Wow, two months gone just like that. This week, my focus was on implementing the pre-theater data collection as per our discussions over the previous weeks. If you followed along, you’d remember that we decided to use concepts and obs groups to record the collected data.
The first thing I did was getting the patient’s allergies and showing them alongside the surgery data. Documentation is scarce on this but I remembered that the new Reference Application contained Allergy module by default. So when I view a patient, his or her allergies are listed on the profile itself. Now I just had to see the corresponding code.
Well, that didn’t work out too well. I couldn’t find how the patient profile view was coded. Fret not, let’s explore the OpenMRS core. Rummaging through the core API, I came across the PatientService class and there I found a method to get all the allergies of a patient.
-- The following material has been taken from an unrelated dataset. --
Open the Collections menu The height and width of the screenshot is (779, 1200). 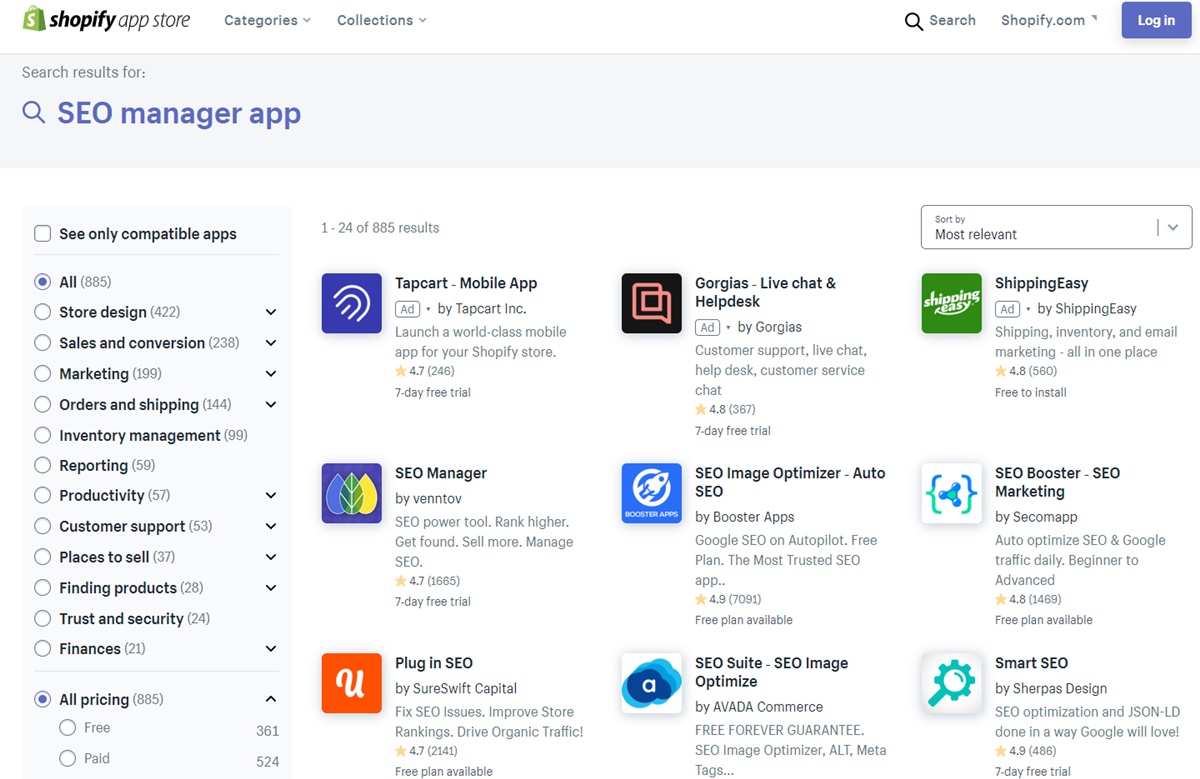click(x=381, y=20)
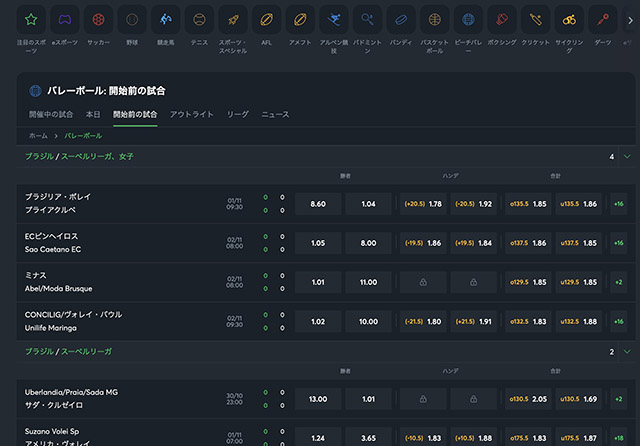Go to ホーム breadcrumb link
This screenshot has height=446, width=640.
point(38,134)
Then I wanted to see the source code of the Allergies, Allergy and Allergen classes (seriously, they’re modeled like that for reasons unknown to me). But GitHub doesn’t support Ctrl-click to view source (it should. It’s 2017!) so I downloaded it, revved up an IntelliJ instance and loaded it up. Ctrl-clicked away to my heart’s content. Ah.
The Allergies class allows us to manipulate allergy data as a whole. The Allergy class drills it down to a specific allergy. Allergens are what cause the allergy, and have a particular set of reactions for it. AllergyReaction class, you see where we’re going with this.
Anyway, so I needed to use all 4 classes to display the allergies of a particular patient. Maybe we should document that somewhere in the wiki. Huh…
Another thing I did was rearranging the Surgery page. Right now I’m using the Surgery Edit view to display its summary (reuse, reuse!) so it needed a bit of moving things around to accommodate the new stuff I was adding to it.
And we really need to have a standard guide with examples on UI development. Nobody knows how the existing fragments in the UI Commons library look or work. You have to go through the code and figure things out by trial and error to get it working. And adding icons is another mess. Maybe I missed an existing guide somewhere… I doubt it though.
That’s all for this week. In-theater data collection is the next step.